Carlucci Chicago recently opened in Lakeshore East. The skyscraper-heavy residential and retail development (home of restaurants including Avli on the Park and MingHin Cuisine) is not what most people see when they picture a Chicago neighborhood, but it suits Carlucci the restaurateur fine: it’s densely populated, full of people who would stop by regularly to ask when the restaurant would open. “And when we opened,” Carlucci says, “they came. The angst of wondering where the core business was coming from was eliminated.”
The menu is full of dishes that previous customers of Carlucci’s might recognize, including meatballs, arancini, and bobonato that’s tossed in a parmesan wheel table side. Carlucci’s been spinning the pasta in the cheese wheel since 1995 and jokes customers would not allow him to open without it.

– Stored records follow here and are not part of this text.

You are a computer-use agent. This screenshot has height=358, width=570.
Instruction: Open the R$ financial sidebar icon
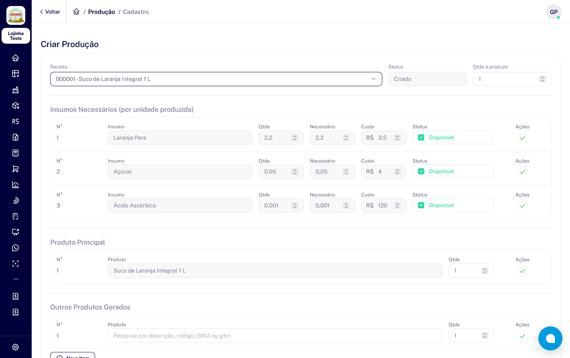(15, 121)
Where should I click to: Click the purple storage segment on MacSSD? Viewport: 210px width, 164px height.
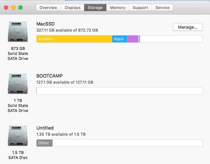[133, 39]
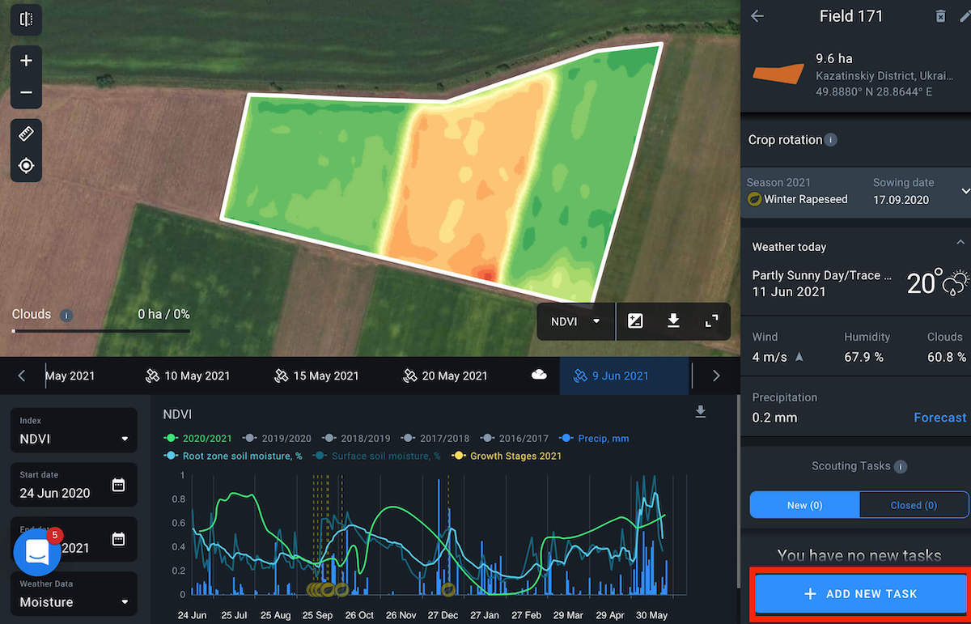The image size is (971, 624).
Task: Edit Field 171 using the pencil icon
Action: [965, 16]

But there are new dishes, too. Chef Dana Heffernan spent a year touring southwestern coastal Italy (particularly around Sorrento) and his travels inspired some new dishes for the menu, including pappardelle with duck ragu, Carlucci’s personal favorite. Just like at Downers Grove, there will be be pizzas with eclectic toppings like rabbit sausage and pepperoni with Calabrian pepper oil and honey. Both the pizzas and pastas are available gluten free. The bar menu includes wine offered both by the glass and by the bottle, and a brief list of Italian and Italian-ish cocktails like negronis and martinis.
The design of the restaurant, which seats 110 in the dining room and another 60 at the bar, was, in a way, inspired by the pandemic. Carlucci’s customers have become much better traveled over the past 30 years, but he’s noticed that one of the first destinations for an American venturing abroad is usually Italy. So he imported the chairs and tables and floor tiles from Italy and hired an artist to paint pictures of Italian scenes, mostly Pompeii, to hang on the walls. But most importantly, there are 30 window panels around the dining room, each painted with the name of a different Italian city. It’s meant to evoke memories of past trips. And since Carlucci observed that Italians love their dogs, he eventually hopes to open the outdoor patio to the many neighborhood dogs and visitors to the nearby dog park.
The restaurant has a separate kitchen space that will be devoted to takeout and delivery orders, but that won’t be in operation until after the new year, once the restaurant is completely staffed. But Carlucci doesn’t mind waiting. Yes, he wants to feed his customers good food, but he also wants to give them a fun experience. “Even as nice as your house can be,” he says, “when you can’t go out of it, you want to go somewhere, be somewhere, feel somewhere. You’re more appreciative of what you could do before. And now you look forward to where you’re going to go to next.”